Benin Bronzes Looted by the British Returned to Nigeria

A Benin Bronze plaque in the British Museum, London, collection. Photo: Michel Wal, via Wikipedia.
A Benin Bronze plaque in the British Museum, London, collection. Photo: Michel Wal, via Wikipedia.

Hundreds of bronze artworks created under Nigeria’s Benin Empire were looted by the British army during an 1897 raid. Now, well over a hundred years later, two of those statues have been returned to their native land, leading to calls for repatriation of more of the Benin Bronzes.

The two works in question, one depicting an ibis and the other a traditional monarch’s bell, were part of the collection of retired medical consultant Mark Walker, the grandson of one of the soldiers involved in the 1897 attack, carried out in retaliation for the deaths of nine British officers during a trade mission to Benin. The city was set on fire, thousands were killed, and the local leader was forced to flee while his palace was looted of hundreds of objects, including the Benin Bronzes, made from melted down bracelets from 15th-century Portuguese traders.

In a ceremony attended by royal officials and local dignitaries on Friday, the stolen bronze treasures were returned to Uku Akpolokpolo Erediauwa I, the oba, or King of Benin.
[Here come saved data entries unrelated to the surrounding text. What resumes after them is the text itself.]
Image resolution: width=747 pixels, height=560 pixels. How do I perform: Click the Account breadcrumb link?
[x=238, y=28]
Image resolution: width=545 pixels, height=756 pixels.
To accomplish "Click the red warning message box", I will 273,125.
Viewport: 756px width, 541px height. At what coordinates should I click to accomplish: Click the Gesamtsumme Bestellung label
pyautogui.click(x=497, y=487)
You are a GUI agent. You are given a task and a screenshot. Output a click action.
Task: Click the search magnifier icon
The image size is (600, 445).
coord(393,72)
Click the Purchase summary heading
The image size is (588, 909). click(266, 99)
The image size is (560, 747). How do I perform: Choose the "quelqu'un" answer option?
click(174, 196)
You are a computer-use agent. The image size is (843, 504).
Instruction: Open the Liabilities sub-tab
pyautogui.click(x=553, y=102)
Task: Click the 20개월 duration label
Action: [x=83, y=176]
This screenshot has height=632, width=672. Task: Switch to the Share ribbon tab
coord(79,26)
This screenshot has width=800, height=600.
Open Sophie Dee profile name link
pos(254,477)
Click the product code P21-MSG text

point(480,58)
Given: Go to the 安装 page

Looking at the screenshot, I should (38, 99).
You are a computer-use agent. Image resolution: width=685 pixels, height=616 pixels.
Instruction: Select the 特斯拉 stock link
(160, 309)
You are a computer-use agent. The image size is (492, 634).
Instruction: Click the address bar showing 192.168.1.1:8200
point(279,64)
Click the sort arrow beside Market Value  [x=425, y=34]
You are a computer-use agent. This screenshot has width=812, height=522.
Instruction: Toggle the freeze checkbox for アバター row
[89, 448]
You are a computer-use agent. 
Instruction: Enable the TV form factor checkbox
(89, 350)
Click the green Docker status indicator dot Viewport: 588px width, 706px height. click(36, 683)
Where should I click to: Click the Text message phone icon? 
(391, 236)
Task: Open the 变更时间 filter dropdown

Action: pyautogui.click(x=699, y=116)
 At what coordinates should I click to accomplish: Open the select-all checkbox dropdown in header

His grandfather was the oba when the bronzes were taken.

Walker was prompted to return the statues when he read his grandfather’s diary, which described the works as “loot.” “That gave me the idea that perhaps they should go to the place where they will be appreciated for ever,” he told Agence France Presse. “I had no idea it would be regarded with such importance and it is very gratifying to me to have been able to play some small part in the history of the restoration of the bronzes, because I think more will come back.”

Most of the Benin Bronzes now belong to London’s British Museum. Nigeria has repeatedly requested that their cultural heritage be returned, but Walker’s bronzes are the first to make their way back. While calling for the British Museum to follow Walker’s example, the oba’s brother told AFP that he believes this initial repatriation should “contribute positively to healing the bruise etched on the psyche of Benin people since 1897.”